Apa kedudukan Tn. A menurut diskusi forum tentang sewa mesin di bawah?

> [BACAAN YANG DIBERIKAN]
──────

Media Komunitas Perpajakan Indonesia › Forums › PPh Pemotongan/Pemungutan › Owner menyewakan mesin
Kisah nyata …
Tn. A dan Tn. B melakukan kongsi bikin PT. Z. Lalu Tn. A membeli mesin dan menyewakan mesin tersebut seharga 100.000.000 sebulan untuk dipakai PT. Z. Gimana ngitung pph 21?
Tn. A adalah komisaris, pemegang saham mayoritas.
Thanks buat pencerahannyasalam
- Originaly posted by hendrioye:
Lalu Tn. A membeli mesin dan menyewakan mesin tersebut seharga 100.000.000 sebulan untuk dipakai PT. Z.
kena pph 4 ay 2 (final) rekan
Originaly posted by hendrioye:Gimana ngitung pph 21?
Tn. A adalah komisaris, pemegang saham mayoritas.di gaji tidak rekan ??
salam
gimana kalo digaji dan gimana pula kalo tidak digaji?

──────

> [BAHAN YANG DISEDIAKAN]
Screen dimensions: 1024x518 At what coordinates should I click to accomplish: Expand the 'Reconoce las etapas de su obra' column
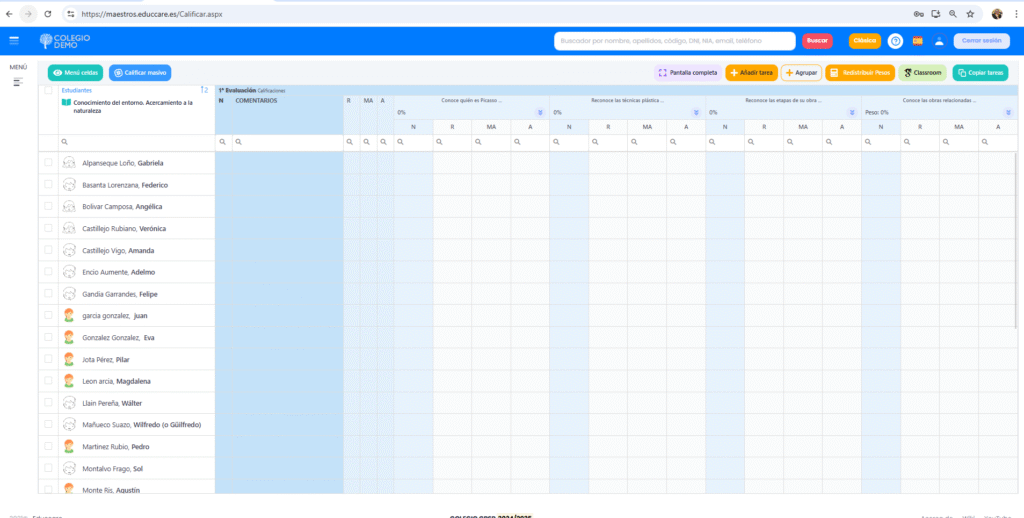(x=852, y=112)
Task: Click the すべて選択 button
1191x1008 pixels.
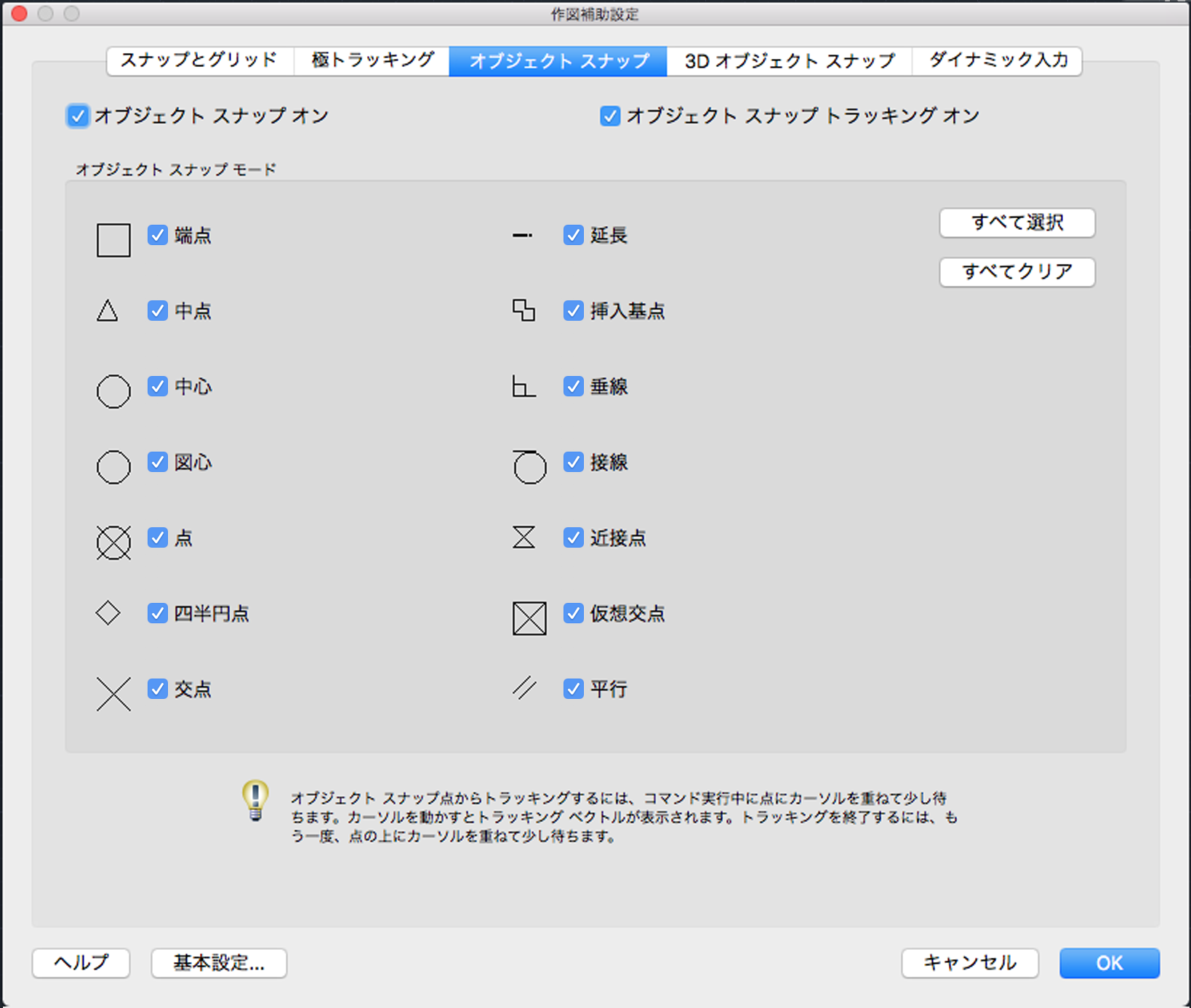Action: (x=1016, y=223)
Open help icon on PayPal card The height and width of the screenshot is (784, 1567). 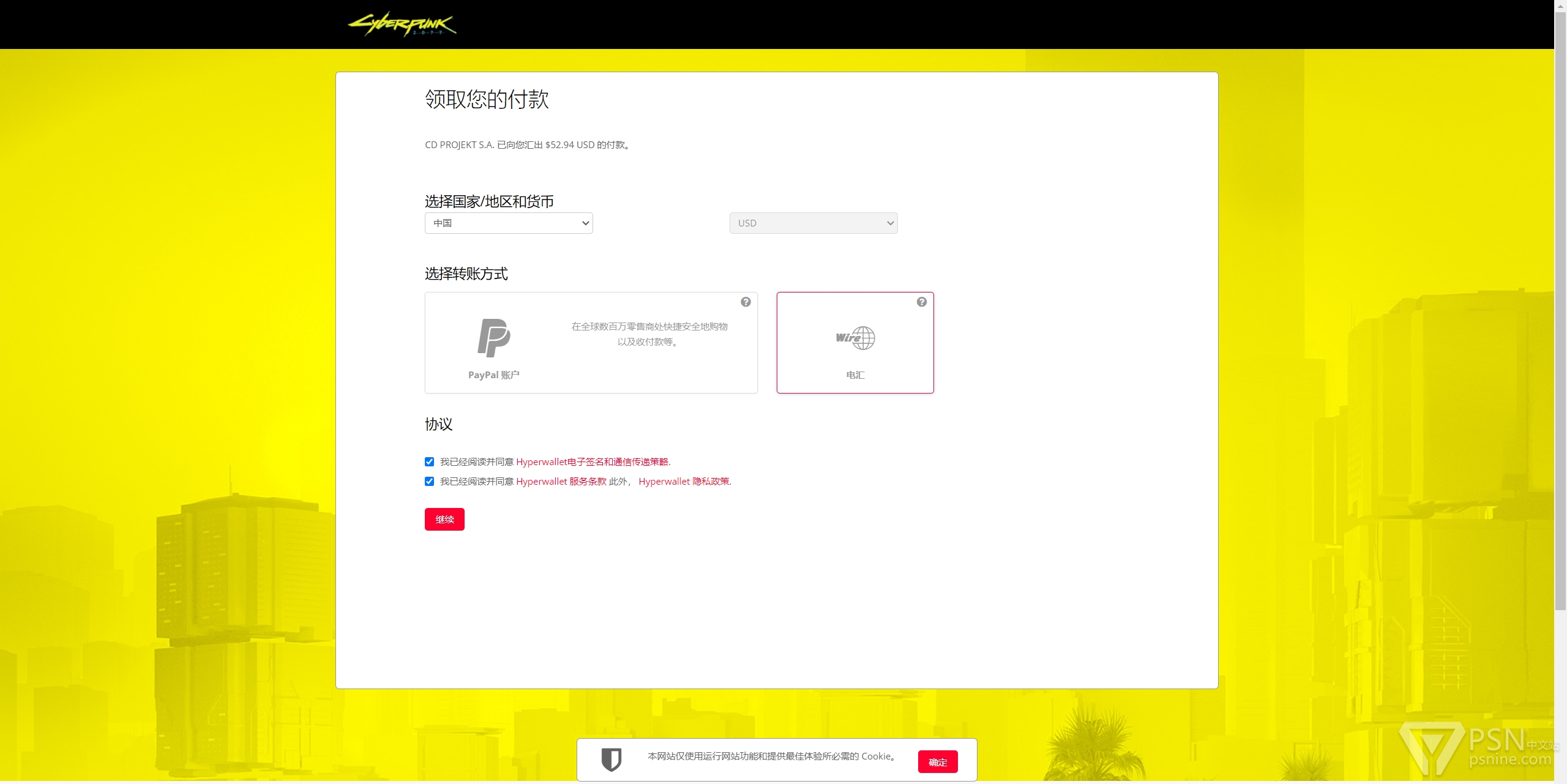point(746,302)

──────

> [HASIL LATIHAN]
Tn. A adalah komisaris dan pemegang saham mayoritas.